Wilkins and Khurana 1985 [299] reported deprescribing digoxin in 19 nursing home residents with sinus rhythm, and no evidence of congestive heart failure or AF during examinations before trial inclusion. Of the 19 residents, 16 (84%) discontinued digoxin without a change in clinical status, one resident with a history of fibrillation restarted digoxin due to AF, one resident developed shortness of breath and was subsequently started on diuretic, and another resident with pancreatic carcinoma restarted digoxin due to tachycardia and poor general condition. During the first week of withdrawal, nine residents (47%) had an increase in pulse rate, nine (47%) had no change, and one (5%) had a decrease in pulse rate. Ten (52%) residents showed weight gain and five (26%) showed weight loss.

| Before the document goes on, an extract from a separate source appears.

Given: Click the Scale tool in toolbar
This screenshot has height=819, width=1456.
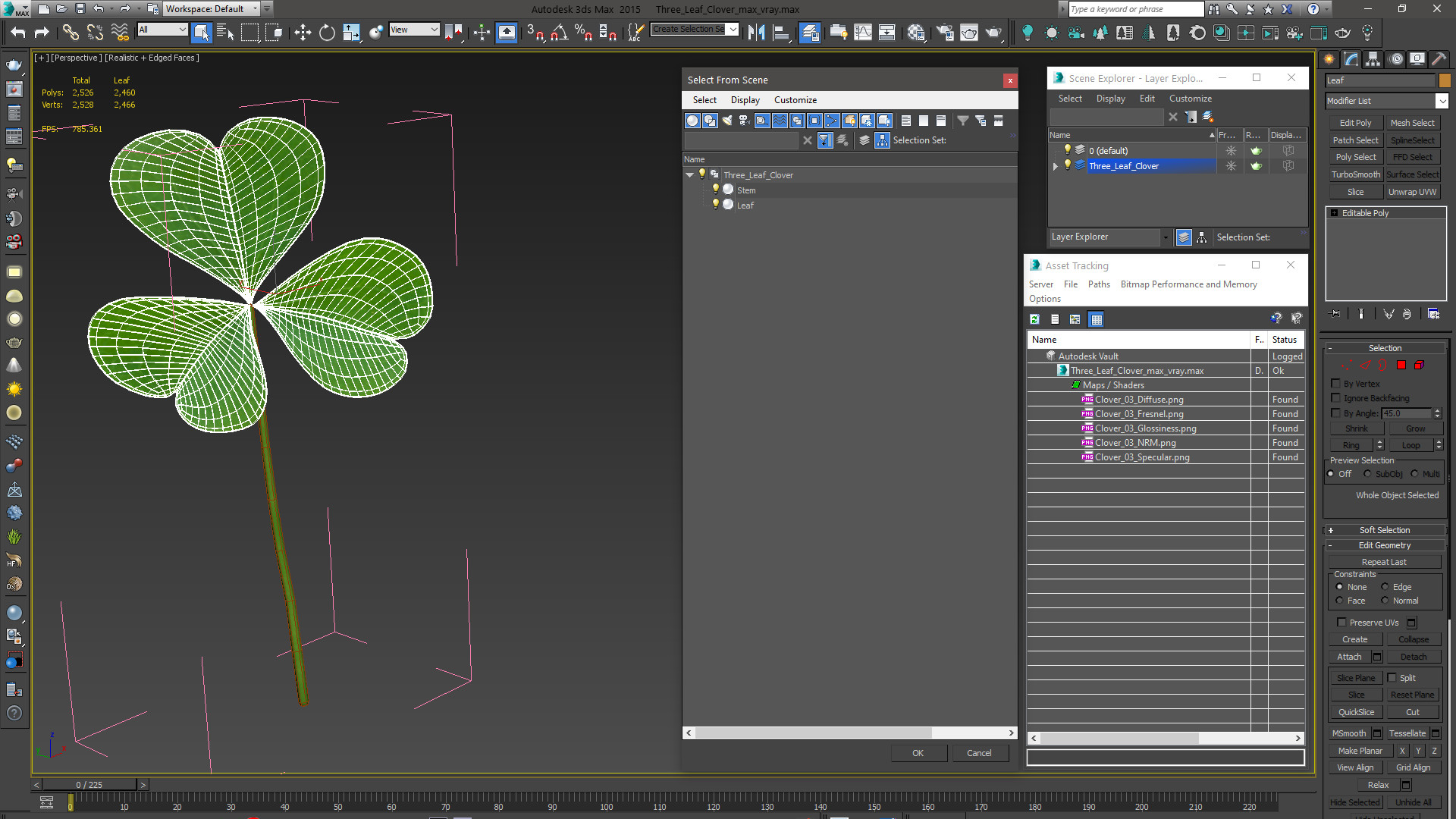Looking at the screenshot, I should tap(350, 33).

The half-life of digoxin is between 36 to 48 hours but may be prolonged in certain individuals such as those with renal impairment [300]. If digoxin is identified as being suitable for deprescribing, abrupt cessation may be considered, particularly if the serum level is subtherapeutic. If tapering is preferred, it may be reasonable to reduce the dose by 50% every two weeks until the dose reaches ≤ 62.5 microgram, then cease completely.
Note that in cases of digitalis toxicity, abrupt cessation is necessary and introduce an alternative agent for rate control if indicated. The management of digoxin toxicity is out of the scope of the current guidelines.